Students make inferences and find patterns by examining a cube that has labels on five of the faces. They predict what could be on the sixth face. The secret to this activity is that there is no “right” answer. 

Mystery Containers  


Students examine containers that have concealed objects inside. They make observations using tools including magnets, measuring tapes, scales and thermometers. The experience is similar to how scientists build models for things they can’t see, like the core of Earth or atoms. 

Extending Our Senses  

 Students sort cards to examine how technology can extend and protect human senses. Then, they are given a challenge, like designing a space probe or developing a medical scanner. 

Finding Patterns 


Students sort chemical element cards by finding patterns in their properties. From the patterns, they reconstruct the periodic table just like Mendeleev did.
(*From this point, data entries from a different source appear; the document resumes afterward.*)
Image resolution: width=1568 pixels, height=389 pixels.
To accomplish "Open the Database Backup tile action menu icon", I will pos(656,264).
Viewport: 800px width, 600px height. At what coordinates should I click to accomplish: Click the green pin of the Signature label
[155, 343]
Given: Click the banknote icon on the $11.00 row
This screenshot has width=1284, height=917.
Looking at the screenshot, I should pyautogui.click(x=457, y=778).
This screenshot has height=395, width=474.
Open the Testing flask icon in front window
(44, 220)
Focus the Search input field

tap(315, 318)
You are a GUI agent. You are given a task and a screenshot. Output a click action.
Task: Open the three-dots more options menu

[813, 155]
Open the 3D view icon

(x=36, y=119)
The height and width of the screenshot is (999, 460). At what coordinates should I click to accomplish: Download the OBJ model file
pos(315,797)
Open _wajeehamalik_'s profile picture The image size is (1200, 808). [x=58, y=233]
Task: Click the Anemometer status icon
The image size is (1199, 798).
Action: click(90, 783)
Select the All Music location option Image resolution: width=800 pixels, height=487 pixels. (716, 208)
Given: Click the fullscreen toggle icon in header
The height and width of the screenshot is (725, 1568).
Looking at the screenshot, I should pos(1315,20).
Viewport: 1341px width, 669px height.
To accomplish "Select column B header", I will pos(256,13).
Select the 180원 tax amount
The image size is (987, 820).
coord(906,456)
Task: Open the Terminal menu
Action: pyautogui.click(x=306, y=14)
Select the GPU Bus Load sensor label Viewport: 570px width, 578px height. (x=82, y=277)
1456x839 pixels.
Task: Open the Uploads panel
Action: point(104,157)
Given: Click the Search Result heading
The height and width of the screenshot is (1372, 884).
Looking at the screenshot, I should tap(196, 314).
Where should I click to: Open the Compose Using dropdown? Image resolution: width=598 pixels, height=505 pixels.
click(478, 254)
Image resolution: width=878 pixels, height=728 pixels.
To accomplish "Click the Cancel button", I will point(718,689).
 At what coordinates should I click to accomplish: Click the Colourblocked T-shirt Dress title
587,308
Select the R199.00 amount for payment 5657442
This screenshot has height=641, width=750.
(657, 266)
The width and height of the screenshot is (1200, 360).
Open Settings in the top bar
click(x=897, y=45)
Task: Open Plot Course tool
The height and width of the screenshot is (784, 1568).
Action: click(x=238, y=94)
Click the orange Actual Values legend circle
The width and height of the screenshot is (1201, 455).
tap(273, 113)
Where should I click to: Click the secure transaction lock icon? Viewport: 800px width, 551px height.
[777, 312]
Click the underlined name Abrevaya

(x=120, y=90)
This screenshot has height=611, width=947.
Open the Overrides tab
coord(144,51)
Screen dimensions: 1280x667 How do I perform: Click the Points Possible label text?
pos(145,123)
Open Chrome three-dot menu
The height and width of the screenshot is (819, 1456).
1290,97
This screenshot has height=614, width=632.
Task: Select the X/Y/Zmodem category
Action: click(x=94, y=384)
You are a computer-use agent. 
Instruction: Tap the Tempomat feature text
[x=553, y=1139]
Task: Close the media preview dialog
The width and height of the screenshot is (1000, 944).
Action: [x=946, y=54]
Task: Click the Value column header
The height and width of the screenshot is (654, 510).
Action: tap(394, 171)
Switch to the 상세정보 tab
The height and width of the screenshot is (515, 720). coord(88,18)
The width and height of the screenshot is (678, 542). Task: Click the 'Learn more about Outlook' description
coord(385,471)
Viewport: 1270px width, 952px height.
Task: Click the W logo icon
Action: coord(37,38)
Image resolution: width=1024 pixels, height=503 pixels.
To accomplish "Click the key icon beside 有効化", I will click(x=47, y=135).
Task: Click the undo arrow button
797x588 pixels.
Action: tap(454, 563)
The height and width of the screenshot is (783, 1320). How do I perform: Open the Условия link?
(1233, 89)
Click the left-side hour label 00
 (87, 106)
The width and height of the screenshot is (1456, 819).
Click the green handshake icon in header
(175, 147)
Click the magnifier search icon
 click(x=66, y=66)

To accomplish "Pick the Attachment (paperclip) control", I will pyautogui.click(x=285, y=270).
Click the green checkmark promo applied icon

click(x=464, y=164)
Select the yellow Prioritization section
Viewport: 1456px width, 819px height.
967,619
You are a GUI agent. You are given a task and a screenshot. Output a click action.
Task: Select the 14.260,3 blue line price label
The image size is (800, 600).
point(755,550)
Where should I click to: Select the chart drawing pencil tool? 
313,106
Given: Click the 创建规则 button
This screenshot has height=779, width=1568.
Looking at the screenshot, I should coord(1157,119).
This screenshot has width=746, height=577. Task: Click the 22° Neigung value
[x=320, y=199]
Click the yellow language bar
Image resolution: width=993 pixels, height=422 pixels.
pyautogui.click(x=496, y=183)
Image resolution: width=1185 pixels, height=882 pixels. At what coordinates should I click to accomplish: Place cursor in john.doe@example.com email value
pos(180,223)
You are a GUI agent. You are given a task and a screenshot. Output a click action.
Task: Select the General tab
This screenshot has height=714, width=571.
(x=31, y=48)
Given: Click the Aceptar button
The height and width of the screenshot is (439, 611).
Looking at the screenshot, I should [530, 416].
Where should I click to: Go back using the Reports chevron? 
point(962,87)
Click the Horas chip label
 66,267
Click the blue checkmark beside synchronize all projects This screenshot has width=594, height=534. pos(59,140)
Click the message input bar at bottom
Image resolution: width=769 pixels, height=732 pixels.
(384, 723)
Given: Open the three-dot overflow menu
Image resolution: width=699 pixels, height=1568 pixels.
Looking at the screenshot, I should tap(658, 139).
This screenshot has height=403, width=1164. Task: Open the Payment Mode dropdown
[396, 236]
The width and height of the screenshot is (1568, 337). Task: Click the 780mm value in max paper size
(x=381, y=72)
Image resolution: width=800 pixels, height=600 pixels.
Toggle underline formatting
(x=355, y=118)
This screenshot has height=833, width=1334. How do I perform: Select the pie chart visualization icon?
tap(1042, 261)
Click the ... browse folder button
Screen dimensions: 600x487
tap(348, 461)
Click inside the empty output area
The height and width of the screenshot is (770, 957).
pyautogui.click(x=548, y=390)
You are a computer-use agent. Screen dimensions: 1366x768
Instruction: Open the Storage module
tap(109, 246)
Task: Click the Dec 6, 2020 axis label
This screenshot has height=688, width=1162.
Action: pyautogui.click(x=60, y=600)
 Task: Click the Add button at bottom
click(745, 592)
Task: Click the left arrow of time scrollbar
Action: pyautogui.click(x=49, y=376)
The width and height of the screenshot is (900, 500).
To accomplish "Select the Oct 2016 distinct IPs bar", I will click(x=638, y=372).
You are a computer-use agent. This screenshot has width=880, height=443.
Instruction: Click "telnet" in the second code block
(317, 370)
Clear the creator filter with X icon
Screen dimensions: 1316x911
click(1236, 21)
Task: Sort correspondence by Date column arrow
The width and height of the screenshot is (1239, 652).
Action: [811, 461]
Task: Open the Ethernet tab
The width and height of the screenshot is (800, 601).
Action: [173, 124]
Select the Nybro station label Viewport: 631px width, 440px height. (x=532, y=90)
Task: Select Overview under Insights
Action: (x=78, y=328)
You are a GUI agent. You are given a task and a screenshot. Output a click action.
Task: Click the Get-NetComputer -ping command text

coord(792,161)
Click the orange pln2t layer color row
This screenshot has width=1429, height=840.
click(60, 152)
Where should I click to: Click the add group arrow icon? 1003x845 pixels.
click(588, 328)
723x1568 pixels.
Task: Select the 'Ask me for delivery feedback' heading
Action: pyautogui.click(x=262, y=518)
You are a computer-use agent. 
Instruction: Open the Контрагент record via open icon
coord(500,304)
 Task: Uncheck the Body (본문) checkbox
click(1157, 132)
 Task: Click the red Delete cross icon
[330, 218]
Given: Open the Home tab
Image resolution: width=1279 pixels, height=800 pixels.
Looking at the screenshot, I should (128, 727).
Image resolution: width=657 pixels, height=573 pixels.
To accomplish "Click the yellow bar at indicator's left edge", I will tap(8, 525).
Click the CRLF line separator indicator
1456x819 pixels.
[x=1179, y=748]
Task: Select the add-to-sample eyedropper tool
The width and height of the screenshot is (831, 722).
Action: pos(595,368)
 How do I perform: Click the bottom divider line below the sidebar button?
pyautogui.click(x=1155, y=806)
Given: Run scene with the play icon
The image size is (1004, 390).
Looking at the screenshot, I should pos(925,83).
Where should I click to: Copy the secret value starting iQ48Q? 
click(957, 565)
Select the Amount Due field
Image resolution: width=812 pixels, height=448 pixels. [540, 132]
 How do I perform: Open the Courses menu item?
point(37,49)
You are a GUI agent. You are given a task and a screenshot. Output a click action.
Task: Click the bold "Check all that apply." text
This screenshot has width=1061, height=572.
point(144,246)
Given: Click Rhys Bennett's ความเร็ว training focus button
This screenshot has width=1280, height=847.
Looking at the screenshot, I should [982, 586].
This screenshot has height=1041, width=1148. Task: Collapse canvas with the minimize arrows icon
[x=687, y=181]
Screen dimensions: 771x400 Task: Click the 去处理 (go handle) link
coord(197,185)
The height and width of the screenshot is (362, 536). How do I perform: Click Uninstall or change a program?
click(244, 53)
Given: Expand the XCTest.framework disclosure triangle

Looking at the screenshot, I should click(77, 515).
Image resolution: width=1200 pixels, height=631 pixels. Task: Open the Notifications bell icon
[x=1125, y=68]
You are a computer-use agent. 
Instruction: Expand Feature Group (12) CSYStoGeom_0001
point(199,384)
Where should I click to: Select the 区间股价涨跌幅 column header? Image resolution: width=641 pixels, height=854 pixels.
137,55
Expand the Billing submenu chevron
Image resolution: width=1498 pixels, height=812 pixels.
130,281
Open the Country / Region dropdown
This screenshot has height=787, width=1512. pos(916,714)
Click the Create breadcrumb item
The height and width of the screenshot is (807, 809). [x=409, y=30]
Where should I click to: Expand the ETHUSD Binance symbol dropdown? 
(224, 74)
From there, they explore the mechanisms behind the patterns by sorting a new set of cards showing the Bohr–Rutherford model. 

Signals from Space

Students use real astronomical data to solve an outstanding mystery in astronomy: What are fast radio bursts? Students use data to rule out possible models and determine which is the most likely explanation for these mysterious signals. 

Science in Action  

In this literacy activity, students collaborate by sharing information cards to solve different science mysteries. All of the information is true, but not all of it is useful. Case studies include: 1) Why do zebras have stripes? 2) Do the northern lights make sounds? 3) What causes cholera? 4) Why are sea levels rising? 

 Evaluating Scientific Studies  

“Studies show…” is a familiar lead-in to scientific claims, but how do you know whether a scientific study is reliable? A series of hands-on mini-activities help students explore observer bias, significance, sample size, correlation versus causation, and other important factors to consider when evaluating scientific studies.